L'expérience du collège Saint Ambroix a produit peu d'émules et il nous a été impossible de trouver des établissements où les actions lecture dépassaient le cadre d'actions ponctuelles et entraient dans une politique globale d'approche de l'écrit. Les autorités de tutelle que nous avons sollicitées nous ont proposé des collèges qu'ils percevaient comme innovants dans l'approche de l'écrit. Mais les expériences pédagogiques engagées par ces établissements restaient limitées dans le temps et à un seul niveau de classes. Aussi, nous nous sommes tourné vers les élèves d'un établissement qui n'existe plus mais dont l'équipe pédagogique s'était efforcée de mettre en place une politique de lecturisation de 1986 à 1992 95.

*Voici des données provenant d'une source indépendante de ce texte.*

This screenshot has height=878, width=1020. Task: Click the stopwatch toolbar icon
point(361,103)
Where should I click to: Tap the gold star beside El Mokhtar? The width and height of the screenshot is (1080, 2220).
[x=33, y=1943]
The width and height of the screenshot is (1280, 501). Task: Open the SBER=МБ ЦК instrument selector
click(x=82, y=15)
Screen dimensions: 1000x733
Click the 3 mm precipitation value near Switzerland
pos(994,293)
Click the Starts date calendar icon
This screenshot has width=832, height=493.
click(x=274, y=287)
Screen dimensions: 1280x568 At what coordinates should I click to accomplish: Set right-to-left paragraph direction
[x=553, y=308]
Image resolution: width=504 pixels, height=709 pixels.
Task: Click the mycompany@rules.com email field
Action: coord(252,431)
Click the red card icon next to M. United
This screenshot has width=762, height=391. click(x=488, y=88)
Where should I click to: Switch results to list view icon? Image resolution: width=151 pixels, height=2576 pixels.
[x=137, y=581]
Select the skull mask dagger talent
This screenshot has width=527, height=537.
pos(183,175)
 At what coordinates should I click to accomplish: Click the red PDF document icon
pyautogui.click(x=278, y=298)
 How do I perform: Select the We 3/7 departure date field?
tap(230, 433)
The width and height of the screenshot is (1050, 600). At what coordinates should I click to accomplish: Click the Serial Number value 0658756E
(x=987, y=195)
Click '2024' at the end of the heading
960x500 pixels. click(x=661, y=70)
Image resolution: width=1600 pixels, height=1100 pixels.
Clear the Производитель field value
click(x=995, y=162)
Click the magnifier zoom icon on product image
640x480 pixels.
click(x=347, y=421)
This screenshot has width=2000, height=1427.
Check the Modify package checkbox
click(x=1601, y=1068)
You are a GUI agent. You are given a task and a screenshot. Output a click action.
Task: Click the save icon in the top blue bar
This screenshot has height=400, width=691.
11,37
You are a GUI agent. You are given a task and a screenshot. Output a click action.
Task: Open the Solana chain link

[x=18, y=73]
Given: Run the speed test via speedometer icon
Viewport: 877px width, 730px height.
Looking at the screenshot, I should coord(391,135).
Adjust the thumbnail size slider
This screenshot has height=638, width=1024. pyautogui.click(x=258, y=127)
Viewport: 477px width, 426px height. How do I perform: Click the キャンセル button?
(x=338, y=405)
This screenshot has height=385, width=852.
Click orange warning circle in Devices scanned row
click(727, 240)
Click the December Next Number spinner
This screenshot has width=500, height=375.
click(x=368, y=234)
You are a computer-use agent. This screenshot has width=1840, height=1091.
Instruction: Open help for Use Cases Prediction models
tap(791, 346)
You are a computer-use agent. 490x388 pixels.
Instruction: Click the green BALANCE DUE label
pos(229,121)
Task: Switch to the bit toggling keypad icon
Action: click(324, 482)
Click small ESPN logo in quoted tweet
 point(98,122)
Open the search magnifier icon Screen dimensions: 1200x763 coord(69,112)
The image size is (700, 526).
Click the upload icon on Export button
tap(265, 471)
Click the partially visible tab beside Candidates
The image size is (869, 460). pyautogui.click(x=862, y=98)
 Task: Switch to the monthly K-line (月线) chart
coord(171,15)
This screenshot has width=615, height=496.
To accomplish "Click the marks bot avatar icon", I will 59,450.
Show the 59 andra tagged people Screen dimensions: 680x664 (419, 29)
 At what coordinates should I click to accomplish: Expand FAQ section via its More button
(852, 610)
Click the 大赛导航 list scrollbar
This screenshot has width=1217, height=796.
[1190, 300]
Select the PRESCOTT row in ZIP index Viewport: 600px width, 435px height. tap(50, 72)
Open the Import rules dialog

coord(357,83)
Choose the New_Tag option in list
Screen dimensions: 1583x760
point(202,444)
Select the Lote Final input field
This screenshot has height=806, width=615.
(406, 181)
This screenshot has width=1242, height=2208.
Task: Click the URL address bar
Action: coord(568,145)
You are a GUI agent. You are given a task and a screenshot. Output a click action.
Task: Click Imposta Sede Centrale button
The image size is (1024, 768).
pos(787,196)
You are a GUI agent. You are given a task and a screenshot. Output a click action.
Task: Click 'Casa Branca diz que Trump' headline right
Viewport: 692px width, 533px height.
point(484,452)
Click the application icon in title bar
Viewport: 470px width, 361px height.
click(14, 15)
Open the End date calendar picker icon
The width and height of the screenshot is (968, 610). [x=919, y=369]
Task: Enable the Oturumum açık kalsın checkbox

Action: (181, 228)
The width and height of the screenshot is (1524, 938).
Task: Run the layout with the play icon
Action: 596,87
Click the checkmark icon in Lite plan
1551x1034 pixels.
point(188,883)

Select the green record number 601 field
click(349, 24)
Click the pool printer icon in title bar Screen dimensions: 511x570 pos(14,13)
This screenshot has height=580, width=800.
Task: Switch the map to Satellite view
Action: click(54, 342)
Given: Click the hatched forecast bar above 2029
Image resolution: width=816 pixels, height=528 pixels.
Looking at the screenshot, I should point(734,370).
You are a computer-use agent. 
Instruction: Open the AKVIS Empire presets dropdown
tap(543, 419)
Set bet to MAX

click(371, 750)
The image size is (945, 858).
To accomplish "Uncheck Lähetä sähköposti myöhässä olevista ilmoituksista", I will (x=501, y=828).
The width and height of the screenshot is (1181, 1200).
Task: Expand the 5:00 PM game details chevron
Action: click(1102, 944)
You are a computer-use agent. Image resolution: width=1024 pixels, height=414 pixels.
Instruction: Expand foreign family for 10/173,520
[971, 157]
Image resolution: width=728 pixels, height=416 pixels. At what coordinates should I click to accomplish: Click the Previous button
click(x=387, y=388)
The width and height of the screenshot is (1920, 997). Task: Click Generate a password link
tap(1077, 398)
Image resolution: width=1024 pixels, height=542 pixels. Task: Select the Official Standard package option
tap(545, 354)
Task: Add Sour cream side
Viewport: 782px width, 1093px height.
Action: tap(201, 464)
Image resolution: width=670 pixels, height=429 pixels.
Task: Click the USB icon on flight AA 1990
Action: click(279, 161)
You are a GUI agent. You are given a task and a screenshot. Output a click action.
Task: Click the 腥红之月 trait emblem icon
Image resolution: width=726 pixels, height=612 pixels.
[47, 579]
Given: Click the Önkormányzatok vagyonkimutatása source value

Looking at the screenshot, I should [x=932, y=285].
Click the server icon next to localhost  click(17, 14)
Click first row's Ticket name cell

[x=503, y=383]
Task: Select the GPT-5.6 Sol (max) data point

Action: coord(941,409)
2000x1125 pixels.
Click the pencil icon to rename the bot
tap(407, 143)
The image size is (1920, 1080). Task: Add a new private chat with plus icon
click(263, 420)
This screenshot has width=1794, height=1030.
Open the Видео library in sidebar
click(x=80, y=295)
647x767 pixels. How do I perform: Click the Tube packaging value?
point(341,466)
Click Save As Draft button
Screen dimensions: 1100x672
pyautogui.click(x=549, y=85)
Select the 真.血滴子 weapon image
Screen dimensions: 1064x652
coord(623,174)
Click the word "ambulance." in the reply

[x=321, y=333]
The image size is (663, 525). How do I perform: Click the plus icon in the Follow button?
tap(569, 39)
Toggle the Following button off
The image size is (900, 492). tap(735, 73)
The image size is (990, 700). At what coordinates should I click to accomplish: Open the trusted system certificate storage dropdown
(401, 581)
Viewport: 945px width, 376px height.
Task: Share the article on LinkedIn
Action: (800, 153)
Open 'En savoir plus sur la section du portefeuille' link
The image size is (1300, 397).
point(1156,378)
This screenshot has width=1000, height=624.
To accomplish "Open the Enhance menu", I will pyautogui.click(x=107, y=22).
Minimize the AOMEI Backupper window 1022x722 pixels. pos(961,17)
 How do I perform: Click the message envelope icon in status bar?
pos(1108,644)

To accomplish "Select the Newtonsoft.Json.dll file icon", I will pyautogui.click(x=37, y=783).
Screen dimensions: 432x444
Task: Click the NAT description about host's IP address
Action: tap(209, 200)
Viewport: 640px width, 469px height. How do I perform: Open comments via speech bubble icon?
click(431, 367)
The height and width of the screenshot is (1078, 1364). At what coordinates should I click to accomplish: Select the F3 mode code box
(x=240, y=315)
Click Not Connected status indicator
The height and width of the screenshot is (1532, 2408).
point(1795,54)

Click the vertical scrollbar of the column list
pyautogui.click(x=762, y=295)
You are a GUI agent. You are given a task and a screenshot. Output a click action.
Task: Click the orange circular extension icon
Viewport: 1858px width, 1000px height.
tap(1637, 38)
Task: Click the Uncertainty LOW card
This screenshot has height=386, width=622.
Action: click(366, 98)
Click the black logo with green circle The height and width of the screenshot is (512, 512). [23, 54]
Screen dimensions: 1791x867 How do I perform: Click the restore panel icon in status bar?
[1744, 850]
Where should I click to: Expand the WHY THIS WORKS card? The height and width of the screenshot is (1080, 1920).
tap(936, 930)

Ce projet lecture s'est tissé progressivement à partir de 1985-1986 dans "l'agitation pédagogique" qu'a suscitée la mise en place de la rénovation pédagogique dans les collèges. Chaque collège devait rédiger un projet qui obligeait à se pencher sur les pratiques pédagogiques, à mesurer le rendement scolaire de l'établissement, les taux de redoublement, les taux de passage en quatrième et en seconde, à tenir compte du milieu d'origine des élèves. Qu'une minorité d'élèves entrant en sixième fasse de la lecture un instrument efficace nous interrogeait et nous inquiétait. Ce qu'écrivait à l'époque Brigitte Chevalier (1985, 21), nous l'avions constaté chez nos élèves : ‘"La situation dans laquelle se trouvent 70% de nos élèves de 6e entraîne pour eux des circonstances fâcheuses sur les résultats scolaires. La lecture est le premier outil de savoir, le fondement de tout travail intellectuel. Un élève ne peut réussir en classe s'il n'est pas en possession de la clé qui donne l'accès à l'écrit : il court à l'échec sinon au rejet"’ 96.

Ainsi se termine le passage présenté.